Today 4dancers welcomes Dorothy Stephenson back to share some of her tips for surviving a dance competition–and she should know–she has been to many of them! Here are 5 she wanted to share with readers…
1. Keep Your Head–and Don’t Forget to Breathe
Competition can not only be strenuous physically, but it can be taxing mentally and emotionally. Throughout the course of a competition, you can experience every emotion a human can have. Happiness to be competing. Disappointment when a routine doesn’t go quite your way. The fun, nervous jitters as the announcer calls awards. Sadness if you didn’t place like you wanted, or pure joy when your team takes grand champion. It’s hard to keep yourself in check.
It’s times like this when you need to remind yourself to keep your chill, think straight, and take your time. If you just finished a routine and you know you have one number to change before your next dance, walk/half-run (safely) to your dressing room, but think clearly when you get there. Pre-plan and have your outfits laid out in the order you need them. Calmly (but quickly) change and make sure you have everything you need. Then, re-position yourself backstage in a quiet and controlled manner.
2. Harness Those Pre-Dance Jitters
It’s easy to get worked into a frenzy right before you take the stage. The time right before a dancer goes on is very important. That is your chill time, your preparation time, or your freak-out time. Bottom line is: It’s YOUR time.
Some dancers calmly and silently meditate on the dance or just reflect on positive thoughts to relax their minds and push away negative gunk that might be clouding their concentration. Others might find that working themselves up, getting themselves excited, and going over and over the upcoming dance in their head is the way to go. There are dancers who might casually float around backstage and strike up breezy conversation with other similarly preparing teammates. All dancers have their own “method to the madness”.
It’s important to incorporate proper warm-up exercises into your pre-stage routine. Find what method works for you and stick with it. The other thing to remember is to know your teammates pre-stage methods. If you’re a dancer who likes to work yourself up, then steer clear of a teammate who wants to relax before they go on. Respect your teammates’ pre-stage routines.

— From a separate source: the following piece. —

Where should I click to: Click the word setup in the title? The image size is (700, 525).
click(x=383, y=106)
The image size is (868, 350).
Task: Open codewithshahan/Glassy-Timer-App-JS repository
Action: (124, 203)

3. Don’t Just Walk on Stage, TAKE the Stage
When you take the stage, be confident. Walk out there like you own the place. Have your chin up, strongly take your position and respectfully acknowledge the judges while doing so. As your walking to your position, take deep relaxing breaths and get all the oxygen in while you can. Keep reminding yourself to stay calm, and remember: while the judges are there to score you and notice every little mistake you make, they want to be entertained, too. Luckily, you’re a dancer. “Entertainment” is your middle name! Take those final seconds before the music starts to calm yourself once more.

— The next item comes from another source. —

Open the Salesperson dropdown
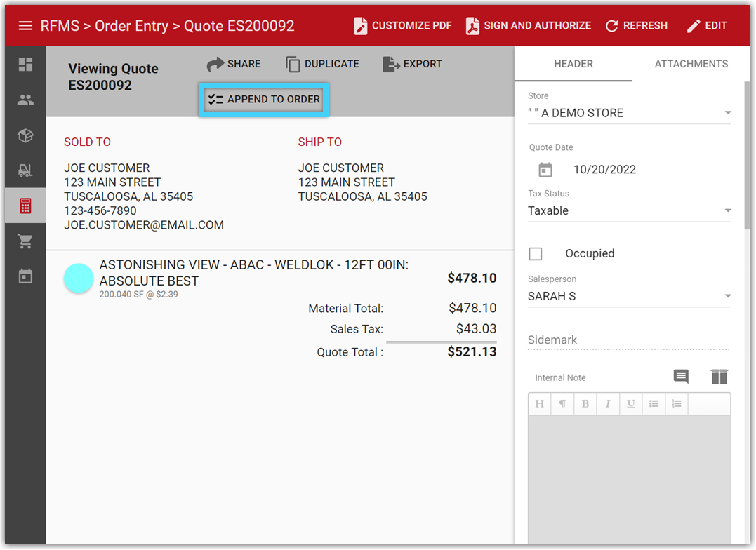 click(x=727, y=296)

When the music begins, take everything in stride. Take each movement as it comes, and don’t rush yourself or your teammates. Keep your mind on your routine. It only takes a second to get distracted and make a mistake. Stay focused on the choreography, and make direct eye contact with the judges. Push the energy of the choreography towards them, and use your entire body, including your face, to execute a routine and show the judges how much you love to dance.
5. Stay Positive
For better or for worse, leave the stage with a smile on your face. No matter whether you just completed the dance of your life or your team completely bombed, walk off patting your teammates on the back and telling them how well they did, how proud of them you are, and how lucky all of you are to be dancing. Then, turn the page from that dance and start preparing for the next one.
Dorothy Stephenson began her clogging career in 1990 when her mother enrolled her with the Little Switzerland Cloggers. Today, she leads Little Switzerland along with two other groups – Rhythmic Alliance, a competitive team, and Sundance Express, a professional performance troupe.
She also owns Sundance Studios & Productions Company, a dance studio and productions company specializing in clogging instruction and performance.